Hey, do you have a beer bong you could drop off at my little brother's place?
dude facebook disabled my account because im registered under a false identity. now in order to get it back, i have to prove that it's really my name. i sent them an email and had to sign it "Cordially, Lloyd Pancakes"
I wish I could have two rating systems on iTunes. "This one is a 5 star. This one is only a 5 star when I'm baked."
you are the sluttiest virgin ive ever met
thanks it was an honor just to be nominated
the protein jug says add 2 scoops to your favorite beverage. guess who just found a way to make sam adams healthy? THIS GUY
I've got mace and a condom. Ready to roll either way and keeping my pimp hand strong.
They put 3 tbs of cinnamon in vodka shots and called it the "cinnamon death challenge"
This is NOT the time to take our hits and go to Disney. Let me repeat that. NOT THE TIME FOR DISNEY ON ACID
He always finds the good stuff. He's like a truffle pig for bud.
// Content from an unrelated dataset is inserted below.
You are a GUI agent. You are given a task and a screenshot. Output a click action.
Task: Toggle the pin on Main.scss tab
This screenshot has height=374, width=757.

I've got your keys and your panties. You can have one back. Your play honeybuns.
Do you know why I woke up with a half peeled lemon in my purse with a post-it that said "eat me" on it?
I'm potentially being cockblocked by Old Man Winter. What the fuck did I do to piss off an entire season?
it's pizza time hurry your sexcapades
This is the third time I have overheard parents tell their children "don't be that girl" in reference to me. I'm either doing something horribly wrong or amazingly right
we're tipping the strippers with chocolate coins.